Charlie Crist, the former Florida governor, is slated to speak at the Democratic National Convention on Thursday. When he does, it will cap a journey that has taken him from the height of statewide power as a Republican, through his apostasy as a less-than-right-wing governor, to either a de facto or actual Democrat.
Crist was a governor whose main claim to fame was his absolute love for the state. Governor Sunshine was Florida’s ultimate booster, and a sunny, if sometimes less substantive, change from the often dour Jeb Bush.
Unlike Bush, who in 2000 pioneered the voter purge strategy adopted with ruthless abandon by the current governor, Rick Scott, Charlie embraced the idea of broadened voter participation. He eased the path for the formerly incarcerated to regain their right to vote and to vie for gainful employment as contractors and other state licensees.
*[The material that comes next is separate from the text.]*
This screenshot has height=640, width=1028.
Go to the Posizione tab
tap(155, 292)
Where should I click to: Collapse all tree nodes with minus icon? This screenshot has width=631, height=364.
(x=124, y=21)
He held open the polls for the long lines of voters on Election Day 2008 — something Democrats and angry Republicans alike believe helped Barack Obama win the state and the presidency.
Rather than posture for the Ayn Rand crowd while still taking the money, Crist joined a handful of Republican governors in 2009, including Arnold Schwarzenegger, in openly supporting the stimulus that prevented state budgets from going over a cliff following the Great Bush Recession.
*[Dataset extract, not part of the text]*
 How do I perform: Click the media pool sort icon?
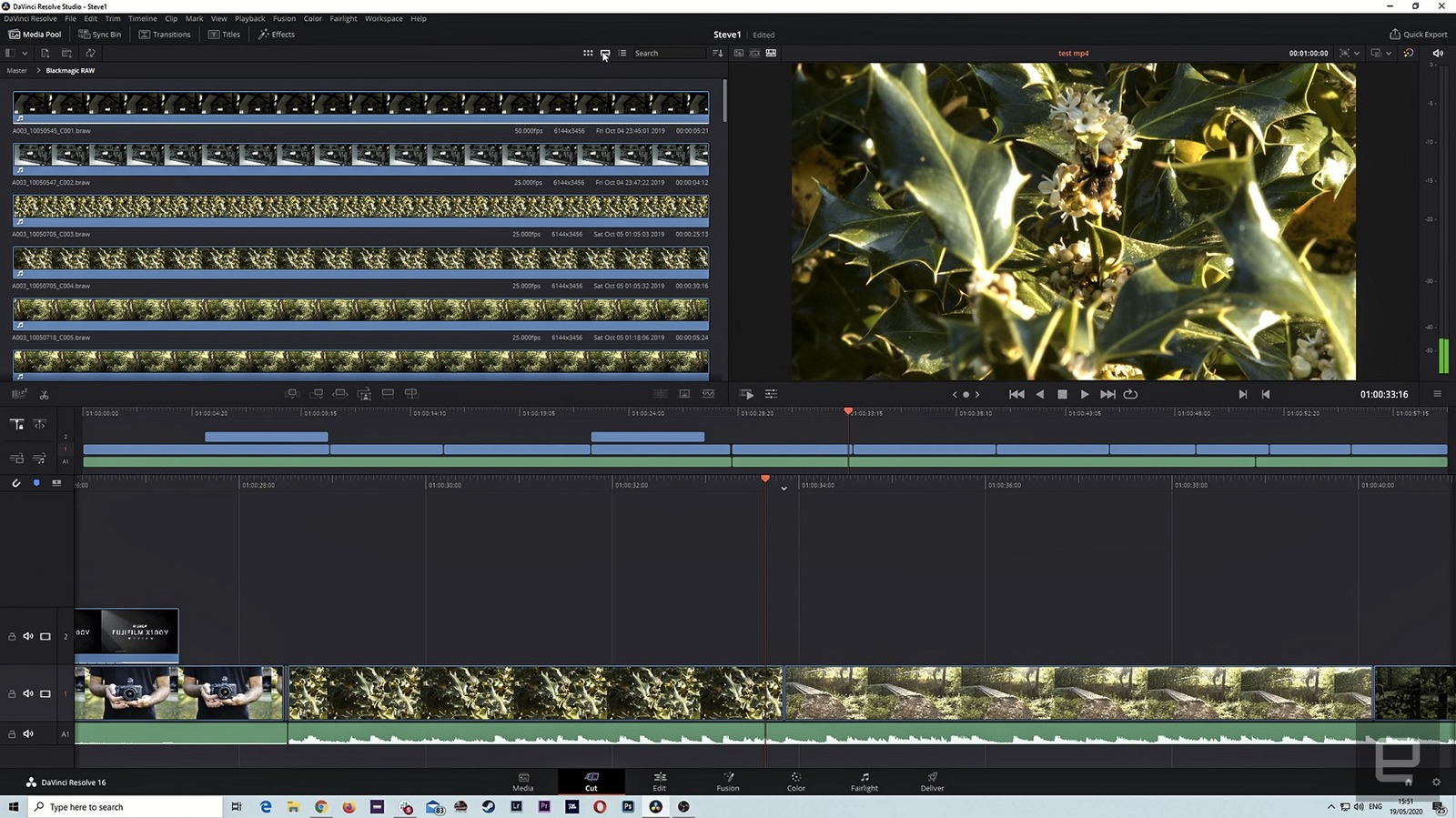tap(718, 54)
And Crist quieted his doubters, myself included, by standing up for teachers and vetoing a controversial bill that would have broken the back of their labor union. That veto signaled the end of Crist as a Republican. He soon exited the party to become an independent. Then he lost a three-way race for U.S. Senate.
Now, it seems Charlie Crist may want to be governor again. His speech at the DNC clearly signals a return to the spotlight following his U.S. Senate loss to Marco Rubio in 2010. The smart money says he will try for his old seat, and a place in history as the first man to hold the governor’s office as both a Republican and a Democrat.
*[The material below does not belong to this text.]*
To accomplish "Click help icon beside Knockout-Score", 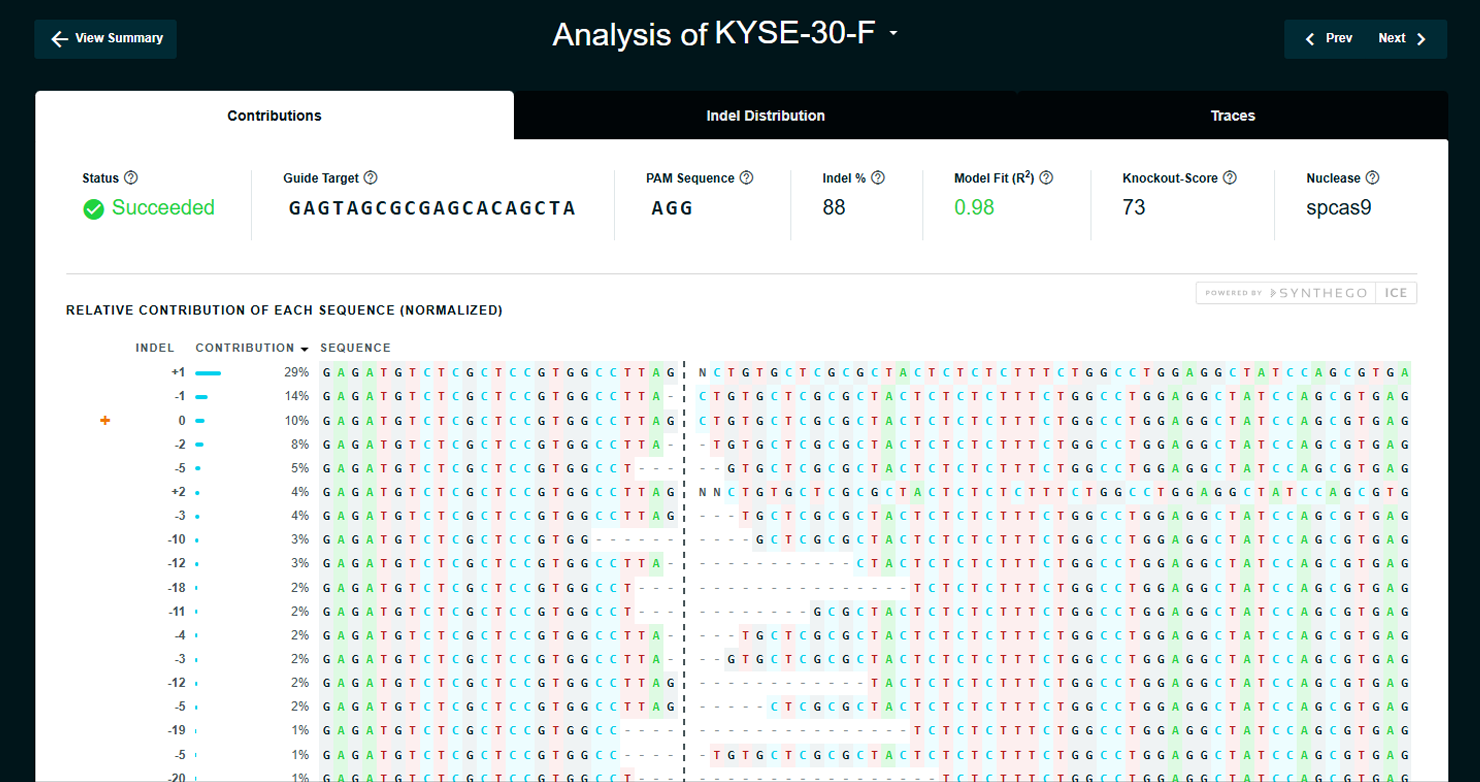I will pos(1230,178).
Crist should go for it. In fact, polls show he would show Rick Scott the meaning of “whupping.”
Even in his Senate loss, Crist showed some surprising strengths: he won blue Broward County, beating Democrat Kendrick Meek there. And though Meek is African American, Crist held his own with black voters, in part due to the continuing loyalty of 2008 Obama voters who remember those open polls.
Moreover, in a state were one-fifth of voters are registered independent or “no party affiliation,” Crist is the kind of candidate who can resonate with the moderate indie majority, win the vast majority of Democrats, and even some Republicans.
Crist would need to mend some fences to be welcomed into the Democratic fold. As governor, he embraced policies on traditional marriage that were viewed as ant-LGBT, including signing a constitutional amendment banning gay marriage and adoption. He has yet to walk back his uncompromising positions on those issues, at least publicly, and he missed an opportunity to reach out to gay and lesbian activists in the first days of the Democratic convention, when some of those activists tried to broker a meeting that never happened.
But if anyone can find a way to smooth over the various feathers ruffled by his years as a strained conservative, it is Governor Sunshine. Having already walked away from his former party because of its extremism, he has left himself plenty of room to distance himself from its individual policies.
At the least, he can make the case that a traditionally conservative Democrat or independent in the governor’s mansion is a vast improvement over a tea party radical who turns down 20,000 light rail jobs, drug tests the poor, seeks to suppress minority voters and has yet to show Florida the love it got accustomed to in the Sunshine era.
With all of that considered: Run, Charlie, run.